═════ Records for the exercise ═════

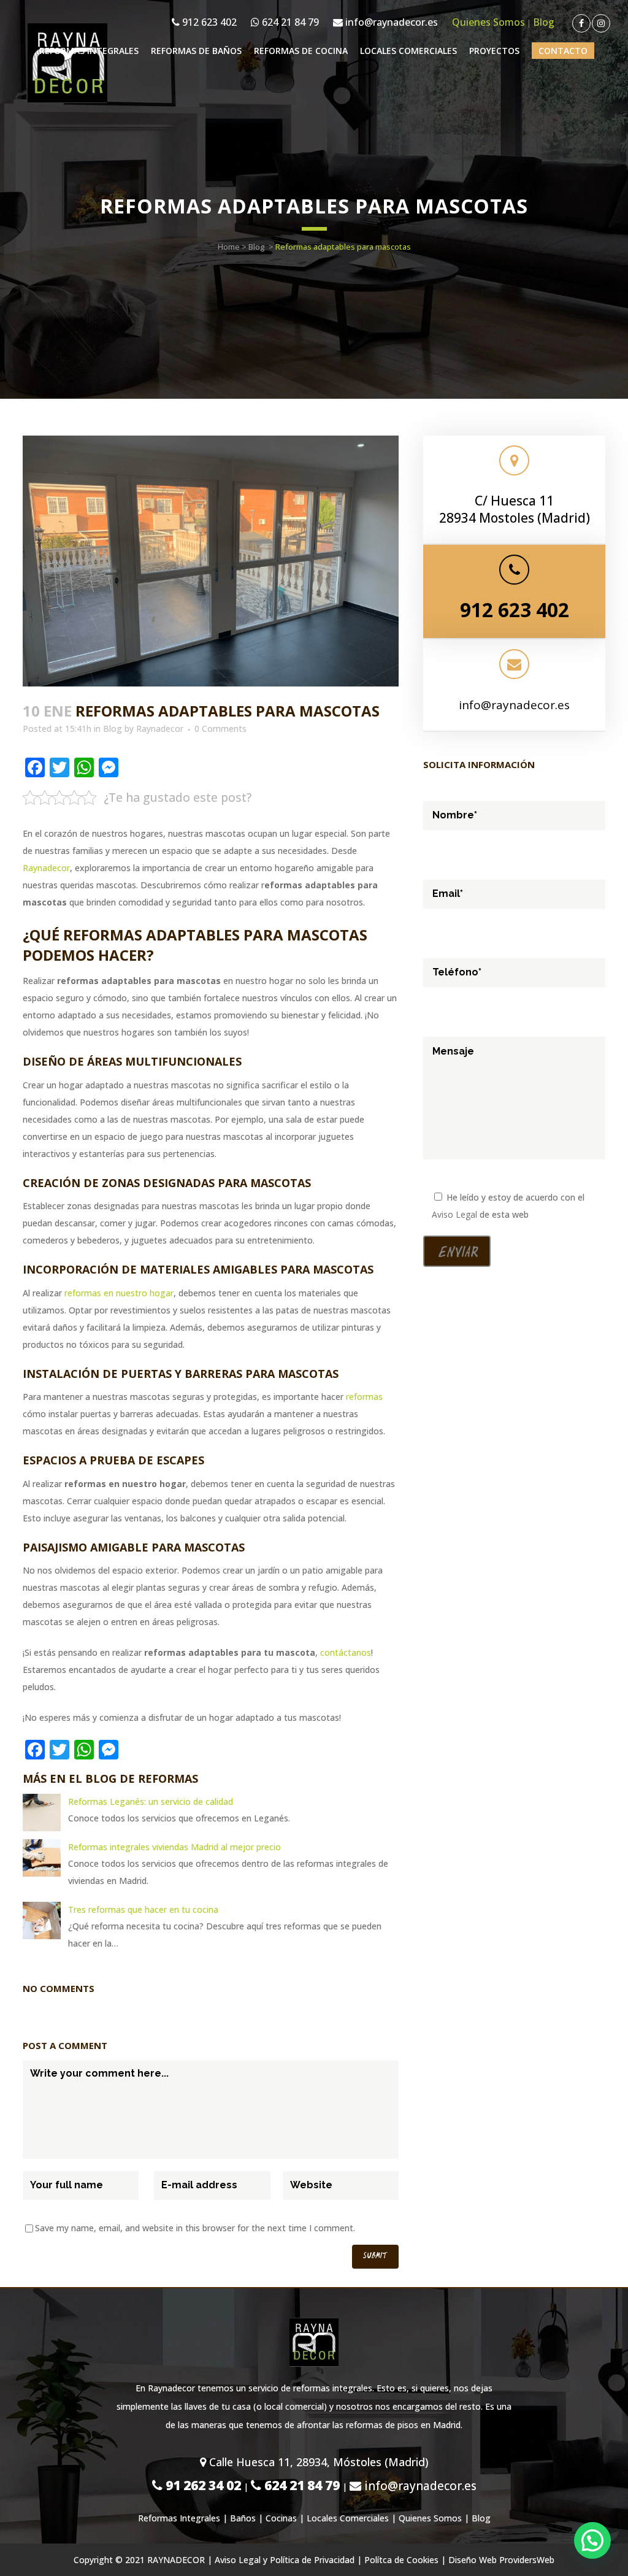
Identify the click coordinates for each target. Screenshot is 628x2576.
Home (229, 246)
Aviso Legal (454, 1214)
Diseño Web (472, 2560)
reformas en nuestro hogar (119, 1293)
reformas (364, 1396)
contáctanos (345, 1652)
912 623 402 (208, 22)
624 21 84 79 (289, 22)
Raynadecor (159, 728)
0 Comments (220, 728)
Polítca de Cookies (401, 2560)
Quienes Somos (488, 22)
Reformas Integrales (179, 2518)
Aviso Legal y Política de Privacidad (284, 2560)
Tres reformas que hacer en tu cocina (143, 1909)
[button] (592, 2540)
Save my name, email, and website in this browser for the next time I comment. (195, 2228)
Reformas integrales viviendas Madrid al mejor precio (174, 1847)
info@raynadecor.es (390, 22)
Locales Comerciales (348, 2518)
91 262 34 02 (202, 2485)
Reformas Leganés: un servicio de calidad (150, 1801)
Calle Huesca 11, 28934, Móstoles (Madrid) (317, 2462)
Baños (243, 2518)
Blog (543, 22)
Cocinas (281, 2518)
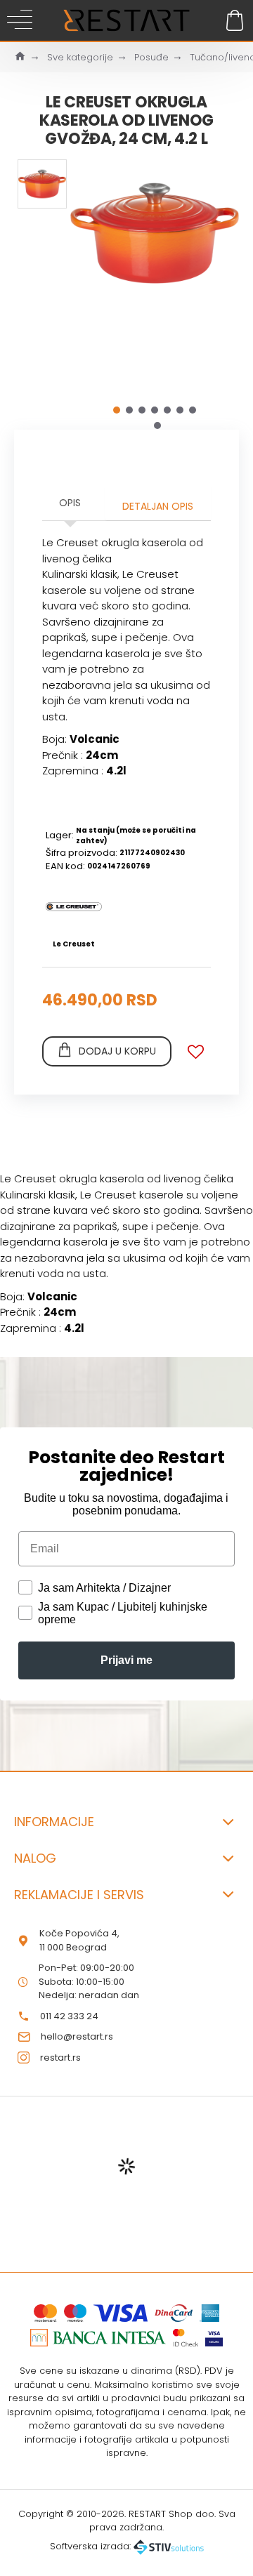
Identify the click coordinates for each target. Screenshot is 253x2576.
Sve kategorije (80, 57)
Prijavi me (126, 1660)
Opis (70, 503)
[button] (116, 410)
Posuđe (151, 57)
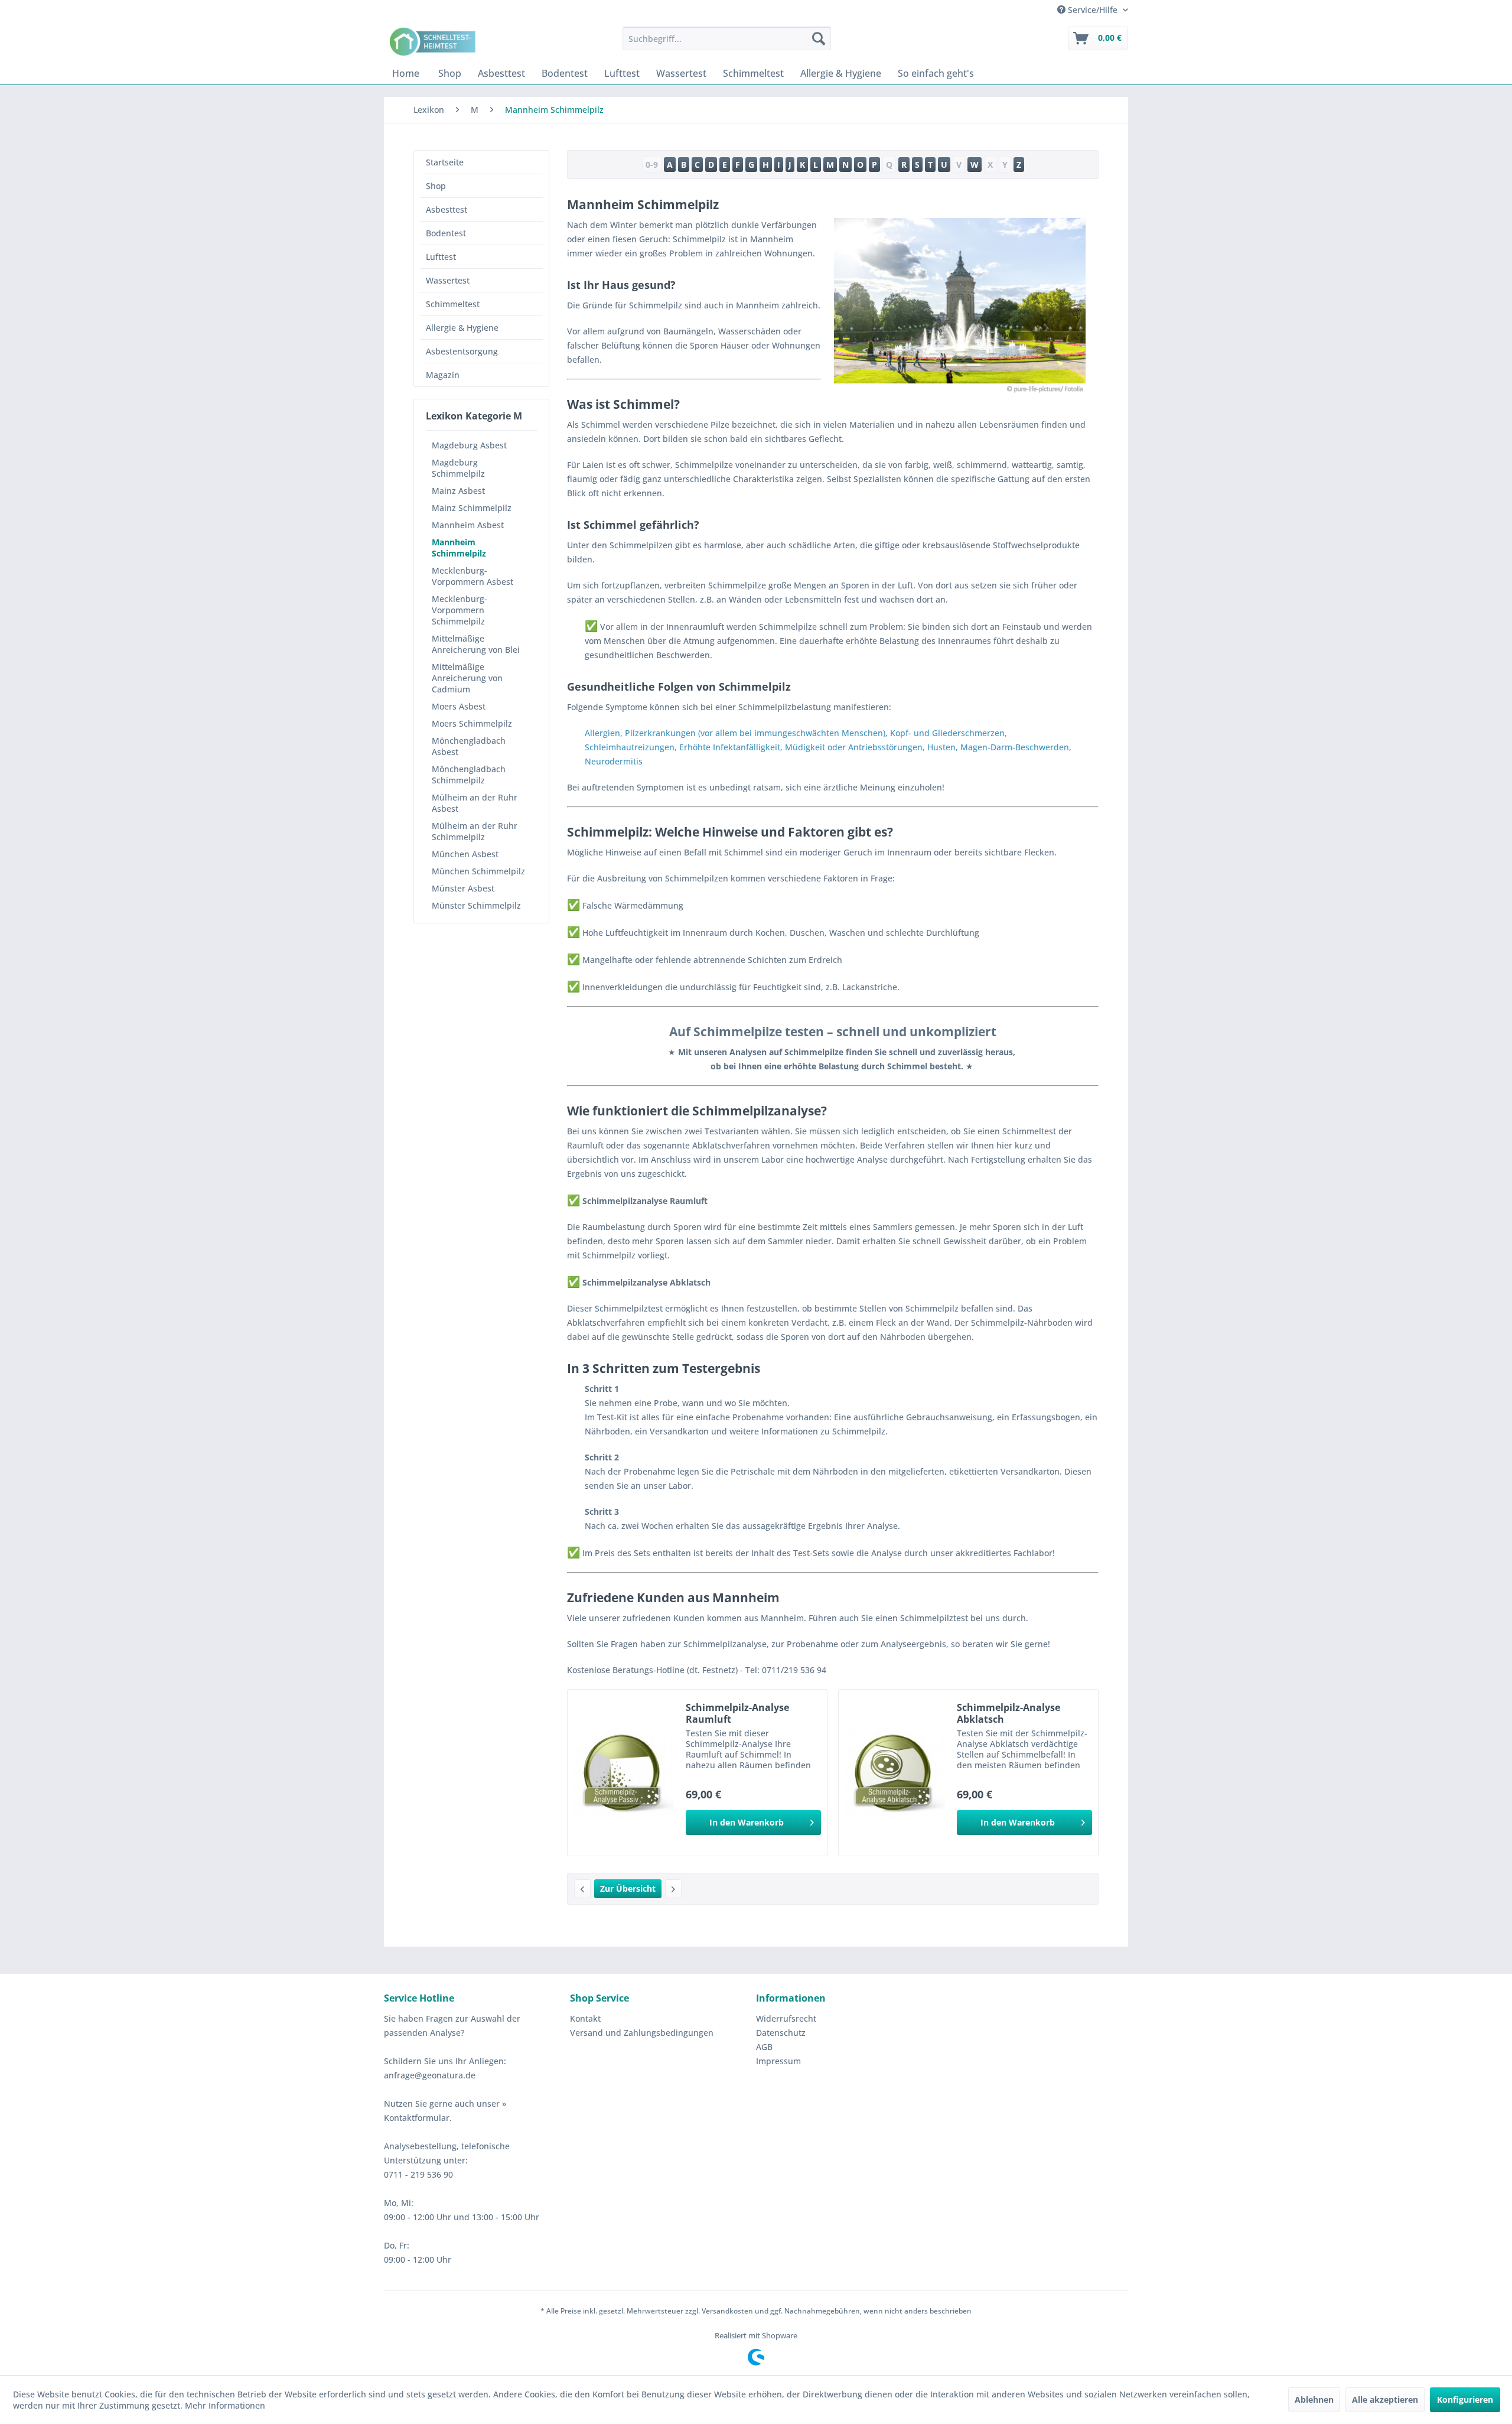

═════

Task to carry out => Each record is to be restated word for word; no picture goes in.

Task response =>
Identify the click coordinates for each target. Screenshot is 628x2576.
Home (229, 246)
Aviso Legal (454, 1214)
Diseño Web (472, 2560)
reformas en nuestro hogar (119, 1293)
reformas (364, 1396)
contáctanos (345, 1652)
912 623 402 (208, 22)
624 21 84 79 (289, 22)
Raynadecor (159, 728)
0 Comments (220, 728)
Polítca de Cookies (401, 2560)
Quienes Somos (488, 22)
Reformas Integrales (179, 2518)
Aviso Legal y Política de Privacidad (284, 2560)
Tres reformas que hacer en tu cocina (143, 1909)
[button] (592, 2540)
Save my name, email, and website in this browser for the next time I comment. (195, 2228)
Reformas integrales viviendas Madrid al mejor precio (174, 1847)
info@raynadecor.es (390, 22)
Locales Comerciales (348, 2518)
91 262 34 02 (202, 2485)
Reformas Leganés: un servicio de calidad (150, 1801)
Calle Huesca 11, 28934, Móstoles (Madrid) (317, 2462)
Baños (243, 2518)
Blog (543, 22)
Cocinas (281, 2518)
Identify the click coordinates for each target. Screenshot is 253x2576.
Sve kategorije (80, 57)
Prijavi me (126, 1660)
Opis (70, 503)
[button] (116, 410)
Posuđe (151, 57)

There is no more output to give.